Scientists Discover “Invisible” Fish Parasite Hidden in Fish Across the Globe

Red Lipped Blenny

Red-lipped Blenny, a tropical marine species in which the researchers discovered the ichthyocolids. Credit: Philippe Guillaume

Scientists have used genome reconstruction to identify a previously “invisible” fish parasite, found globally in numerous marine fish species. This parasite, part of the apicomplexans—a critical group of clinical parasites—had been overlooked in earlier research. Its presence is widespread both geographically and across different fish species worldwide, which has significant implications for commercial fishing and marine food chains.

An international team of scientists from the Rosenstiel School of Marine, Atmospheric, and Earth Science at the University of Miami and the Institute of Evolutionary Biology (IBE), a collaborative center of the Spanish National Research Council (CSIC) and Pompeu Fabra University (UPF), has identified a new parasite in the red-lipped blenny, a tropical reef fish. This research has also uncovered the global distribution of this parasite in fish populations worldwide.

Published recently in the journal Current Biology, the research used an innovative method to reconstruct part of the parasite’s genome from sequencing data obtained from its host, and be able to detect its presence in other fish using genetic “barcodes” (DNA barcoding).

An “invisible” parasite has been unveiled

Despite its presence in fish worldwide, the parasite had not been properly characterized until now. The genomic data of the study reveals that this parasite belongs to a group of organisms previously uncharacterized and have been named ichthyocolids, from the Latin “fish dweller.”

“Although it had been previously identified by microscopy, we had not been able to separate the genomic signal from the host fish and the parasite until now. For the first time, we have been able to identify them through their DNA, and place them within the well-known group of apicomplexan parasites,” said Javier del Campo, lead of the study and principal investigator at IBE in the Microbial Ecology and Evolution group and at the Rosenstiel School in Miami.

The parasite is present in fish around the world

Beyond allowing the description of an entirely new group of apicomplexans, the genome reconstruction has allowed researchers to identify a series of genes that can be used to detect the presence of this organism in other genomic or microbiome samples as if it was a “barcode.”

“Once we found ichthyocolids in the red-lipped blenny, a tropical fish, we wondered if it would also be part of the microbiota of other fish,” says Anthony Bonacolta, a PhD candidate in marine biology and ecology at the Rosenstiel School and first author of the study.

The team compared the DNA of these apicomplexans with public databases of the microbiomes of hundreds of species of freshwater and marine fish. The results showed that these parasites appear associated with the majority of marine fish species analyzed and are present in all oceans. It would therefore be one of the most widespread parasites among marine fish, with potential implications for commercial fishing and oceanic food webs.

“Future studies could help us better understand the impact of parasites as prevalent as ichthyocolids in marine ecosystems,” del Campo says.

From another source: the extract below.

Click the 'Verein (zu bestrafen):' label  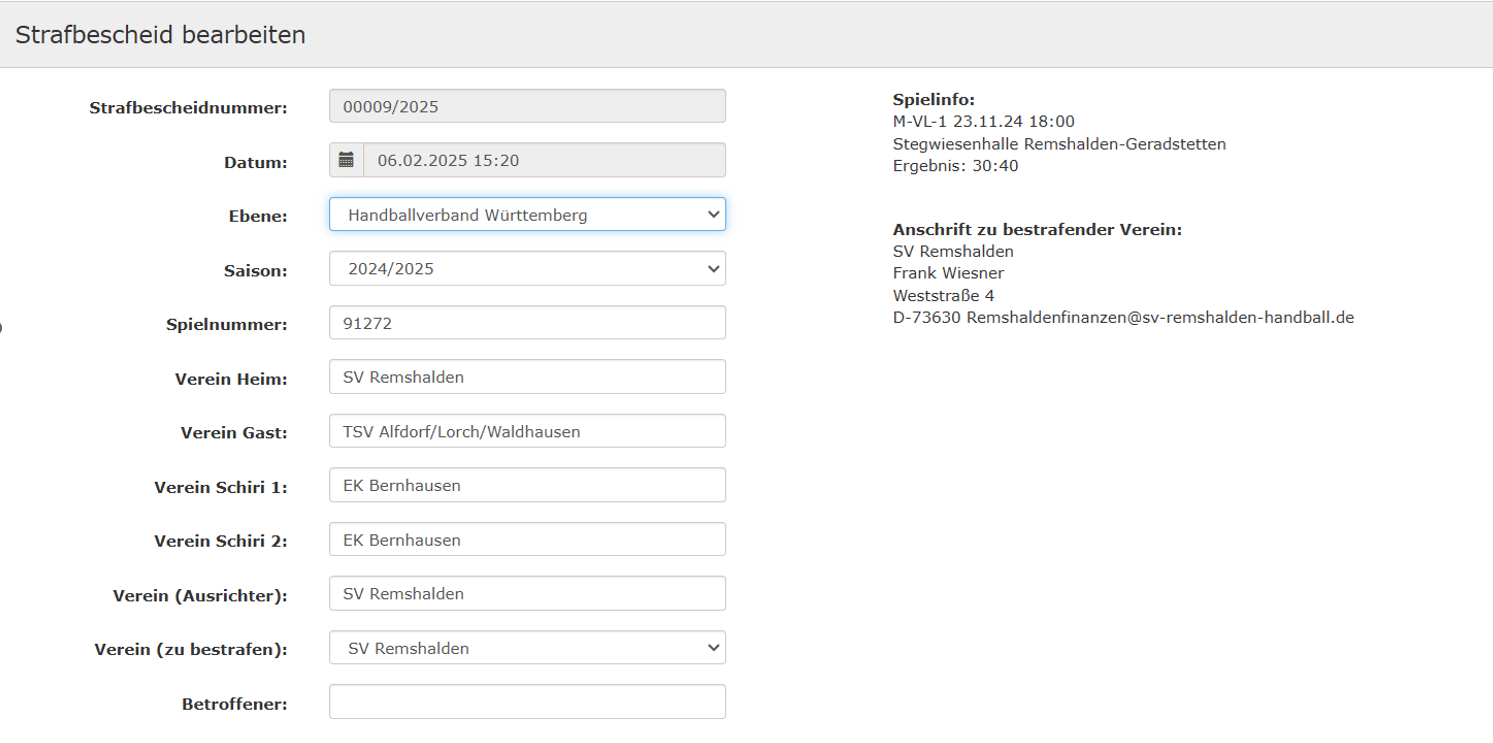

A new member of apicomplexan parasites

The Ichthyocolids belong to Apicomplexa, a large group of parasites including the ones that cause malaria and toxoplasmosis. However, these parasites do not pose a direct risk to human health, but are important to study for the health of the oceanic ecosystems and for more context on the evolution of those human parasites.

The discovery of the ichthyocolids adds more context to this evolution. For the first time, they are placed as a sister group to well-known coral inhabitants, the corallicolids, also recently described as apicomplexans.

“Studying ichthyocolids not only reveals more about the evolution of major parasites, but also the other basic traits of apicomplexans which may be important in a clinical sense. They may use similar infection mechanisms (as they are also a blood parasite) or have other similar biology which can enlighten our understanding of other apicomplexans,” said Bonacolta.

Reference: “A new and widespread group of fish apicomplexan parasites” by Anthony M. Bonacolta, Joana Krause-Massaguer, Nico J. Smit, Paul C. Sikkel and Javier del Campo, 30 May 2024, Current Biology.